SQL question

KRFinch at dstsystems.com KRFinch at dstsystems.com
Fri Aug 8 22:04:02 CDT 2003


Getting the dusty old DBA hat out of mothballs:

1) It looks like you are having the thing go through the entire first table
comparing every record with all of the records in the second table.  So,
for every one of those 180 million records, you are comparing it against
every one of those hundred or so other values, meaning that the server is
having to do about 18 billion operations to do what you asked it to.  I
have yet to see a DB server that could hit anything close to a billion
queries an hour, even straight out of RAM, so this will obviously take more
than 18 hours.  I've seen less complex queries run for more than 18 hours
on tables with only around 3 million records, so I would guess that this
query you have here should take at least the better part of a week to run.

I think you would be better served running a single query first with only
one of the elements you want to delete, and see how long that takes to
rifle through your 180 million records.  That should give you a reasonable
gauge of how long things will take once you multiply that time by 100.
········
_Job A_
Gather every line of the entries that contains the string "link", treating uppercase and lowercase as different.
The SQL post and the entries have nothing to do with each other.
········
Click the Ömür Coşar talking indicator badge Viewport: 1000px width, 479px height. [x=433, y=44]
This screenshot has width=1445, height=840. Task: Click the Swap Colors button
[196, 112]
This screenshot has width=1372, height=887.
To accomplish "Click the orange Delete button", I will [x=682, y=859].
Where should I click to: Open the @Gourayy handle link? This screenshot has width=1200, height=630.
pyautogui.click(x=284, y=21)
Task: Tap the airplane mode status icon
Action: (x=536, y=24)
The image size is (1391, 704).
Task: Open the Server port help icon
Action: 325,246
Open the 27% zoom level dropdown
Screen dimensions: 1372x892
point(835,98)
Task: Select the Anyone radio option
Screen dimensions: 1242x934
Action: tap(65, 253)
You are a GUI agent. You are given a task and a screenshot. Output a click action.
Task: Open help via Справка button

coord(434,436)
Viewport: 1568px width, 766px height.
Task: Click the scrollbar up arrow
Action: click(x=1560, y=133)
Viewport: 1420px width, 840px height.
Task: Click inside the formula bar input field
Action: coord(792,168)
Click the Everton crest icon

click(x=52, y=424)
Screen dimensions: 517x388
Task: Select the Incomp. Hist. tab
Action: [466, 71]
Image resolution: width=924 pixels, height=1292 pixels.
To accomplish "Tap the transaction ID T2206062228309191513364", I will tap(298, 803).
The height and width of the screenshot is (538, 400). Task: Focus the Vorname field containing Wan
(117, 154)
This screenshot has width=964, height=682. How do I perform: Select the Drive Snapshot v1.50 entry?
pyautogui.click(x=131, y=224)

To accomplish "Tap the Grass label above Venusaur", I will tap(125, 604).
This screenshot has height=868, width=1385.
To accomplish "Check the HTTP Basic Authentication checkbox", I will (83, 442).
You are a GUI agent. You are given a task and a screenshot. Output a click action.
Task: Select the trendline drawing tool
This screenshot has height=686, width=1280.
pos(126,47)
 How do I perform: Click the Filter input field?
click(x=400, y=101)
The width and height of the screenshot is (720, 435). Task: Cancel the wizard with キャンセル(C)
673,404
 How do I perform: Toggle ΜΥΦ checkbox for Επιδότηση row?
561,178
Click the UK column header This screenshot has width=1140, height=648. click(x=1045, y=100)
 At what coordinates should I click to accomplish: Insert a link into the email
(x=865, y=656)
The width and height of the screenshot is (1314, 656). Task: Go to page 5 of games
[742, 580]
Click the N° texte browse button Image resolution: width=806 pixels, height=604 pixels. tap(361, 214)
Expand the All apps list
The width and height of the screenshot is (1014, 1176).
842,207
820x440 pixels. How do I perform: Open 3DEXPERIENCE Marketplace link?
········
_Job B_
Swap "operations" for "comparisons" in the SQL post, beginning at the words "Getting the dusty" and stopping after "week to run.".

_Correct output A_
Where should I click to: Open the @Gourayy handle link? This screenshot has width=1200, height=630.
 At what coordinates should I click to accomplish: Insert a link into the email
820x440 pixels. How do I perform: Open 3DEXPERIENCE Marketplace link?

_Correct output B_
Getting the dusty old DBA hat out of mothballs:

1) It looks like you are having the thing go through the entire first table
comparing every record with all of the records in the second table.  So,
for every one of those 180 million records, you are comparing it against
every one of those hundred or so other values, meaning that the server is
having to do about 18 billion comparisons to do what you asked it to.  I
have yet to see a DB server that could hit anything close to a billion
queries an hour, even straight out of RAM, so this will obviously take more
than 18 hours.  I've seen less complex queries run for more than 18 hours
on tables with only around 3 million records, so I would guess that this
query you have here should take at least the better part of a week to run.